Oliver Bamber is a Director in the UK Valuation Division at Savills, which is a specialist Loan Security Valuation team within the Savills UK business that in the past 12 months has provided valuation advice to in excess of 100 different Banks and lending institutions. Oliver has been with Savills for 5 years, and spends the majority of his time advising a wide range of UK and International Banks on both new lending and recovery positions throughout the UK.

Dorothée Queyroux: What is the proportion of new instructions and new transactions versus revaluations and restructures?

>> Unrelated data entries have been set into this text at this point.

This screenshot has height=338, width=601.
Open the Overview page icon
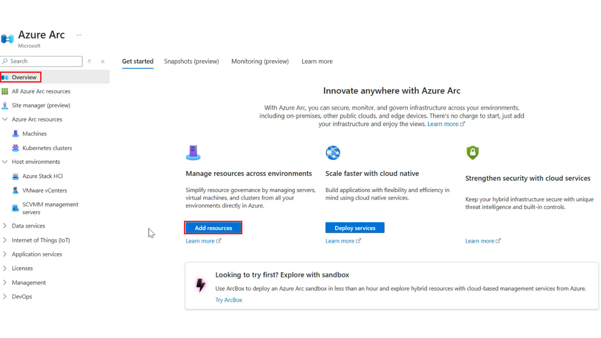click(x=5, y=77)
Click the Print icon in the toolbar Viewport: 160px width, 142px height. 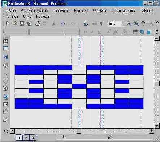(38, 24)
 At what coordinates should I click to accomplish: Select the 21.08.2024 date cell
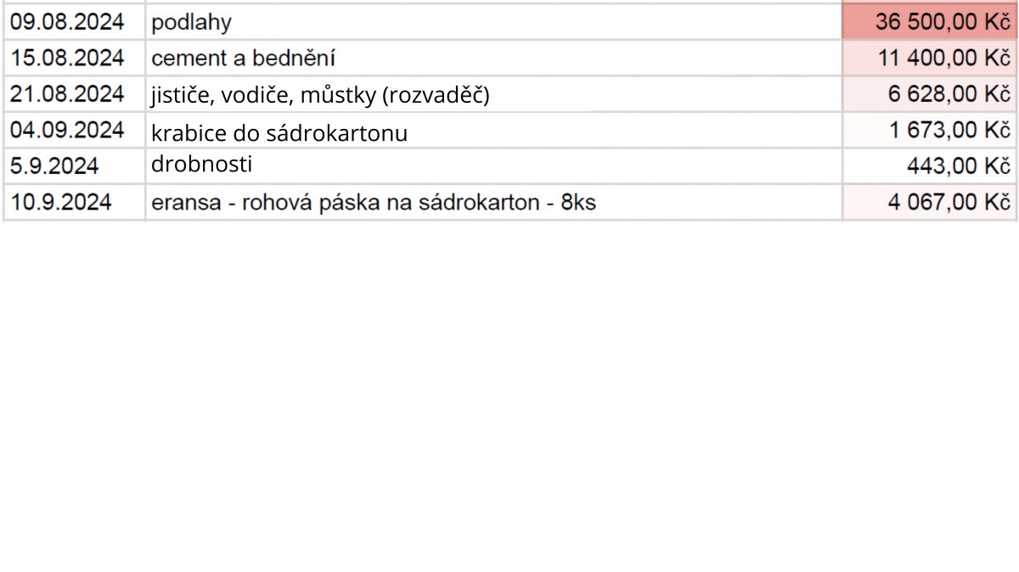coord(74,94)

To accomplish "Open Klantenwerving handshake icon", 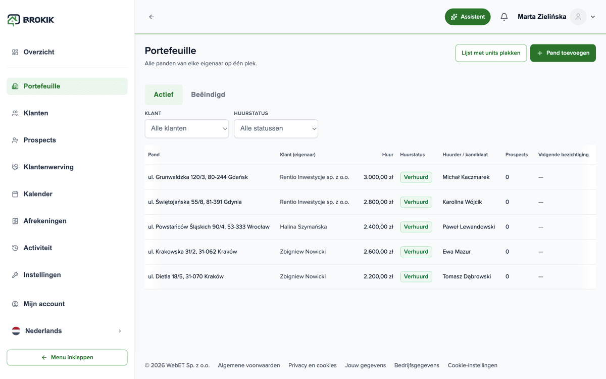I will click(15, 167).
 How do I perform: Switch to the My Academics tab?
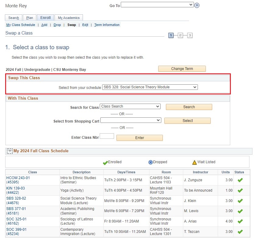pos(69,18)
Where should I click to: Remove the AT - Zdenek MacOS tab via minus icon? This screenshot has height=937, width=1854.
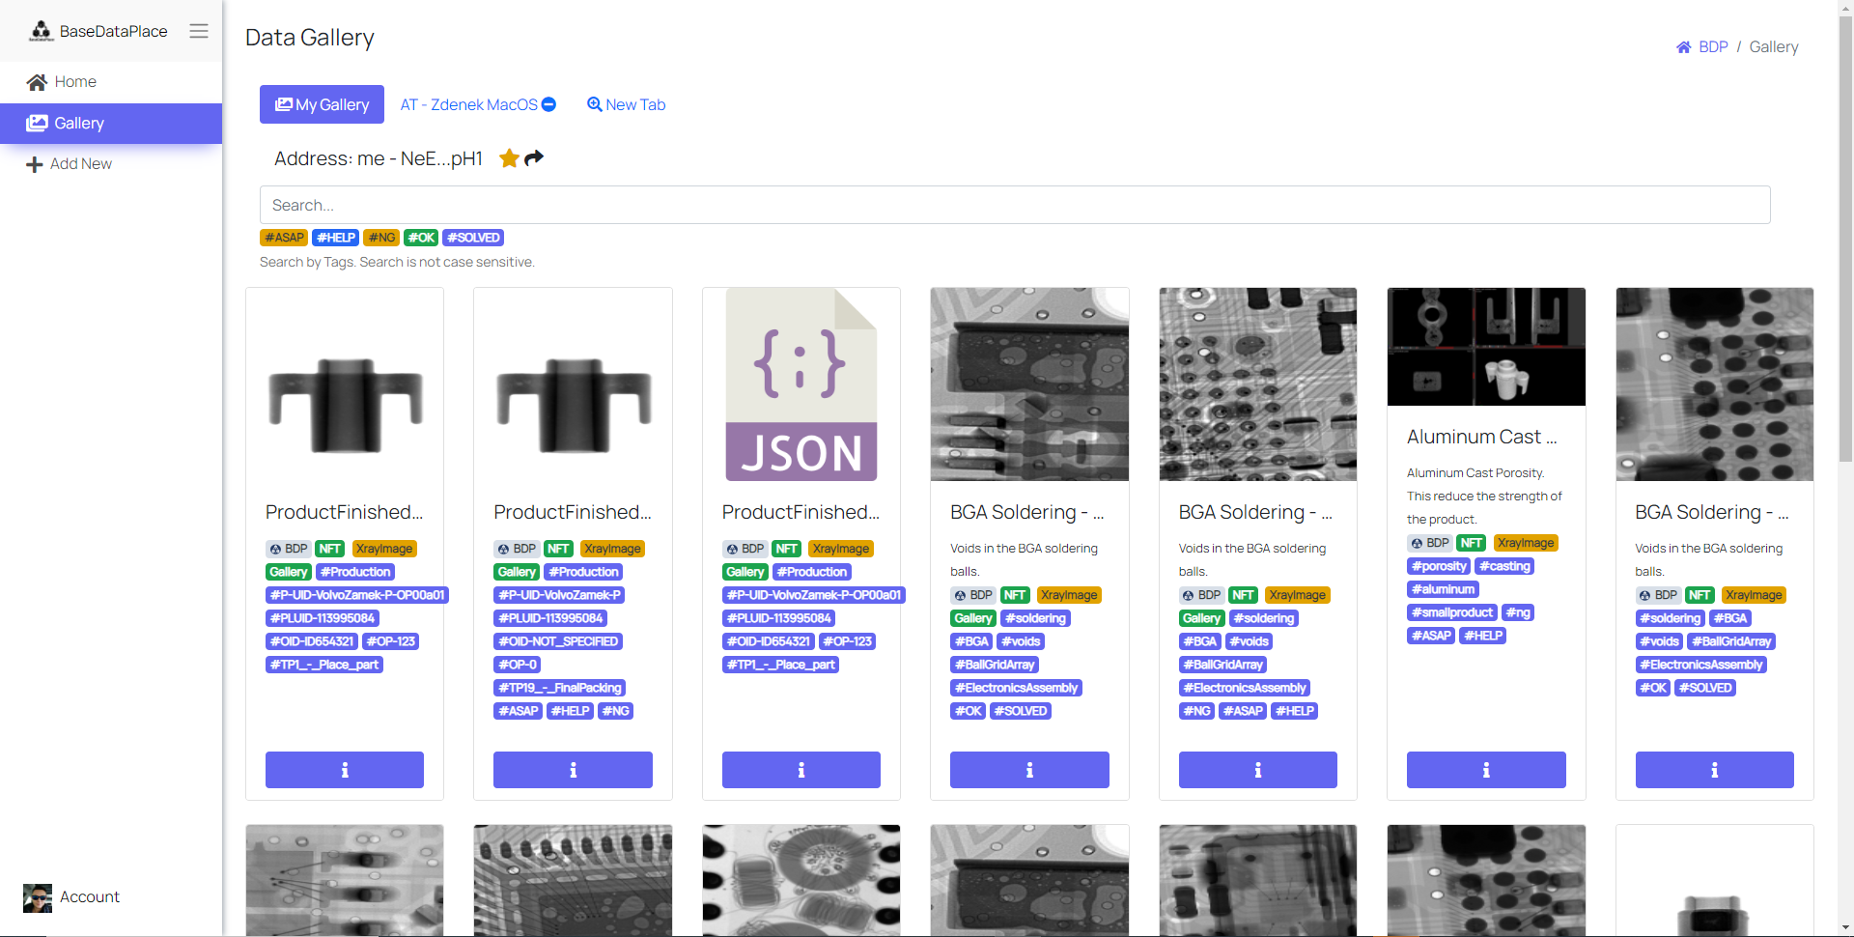coord(548,104)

Oliver Bamber: That's a very difficult question, but I would suggest that over the past 24 to 36 months our business has been dominated by revaluation/restructure instructions, however with the improvements seen in the market through Q3/Q4 2010 into first half 2011, new lending instructions have increased month by month and now probably dominate our work load. Whether this continues to be the case remains to be seen and will depend largely on economic and market dynamics over the next 12 months or so.

DQ: How is the residential market behaving outside of London? Does the weak lending situation dissuade buyers from entering the market? Which regional locations in particular are performing most strongly in terms of demand?

OB: The general rule is that residential outside London and the South East has been very challenging with little sign of improvement. However, there are certain regional towns and cities, such as Winchester, Exeter, Chester, Cambridge, Oxford and others where markets have recovered and we are seeing increasing demand for stock (new build and second hand),coupled with a general shortage of supply. This in turn has lead to price appreciation and demand from developers seeking easy build opportunities.

DQ: A couple of questions for you on the still very hot topic of prime London residential. First are developers which focus on this market still losing sites as a result of bids from wealthy overseas owner-occupiers? Second once schemes have been completed, what trend have you noticed in terms of the nationality of purchasers? Have an increasing number of Europeans bought into the London market in a flight to safety away from the uncertainty in Europe?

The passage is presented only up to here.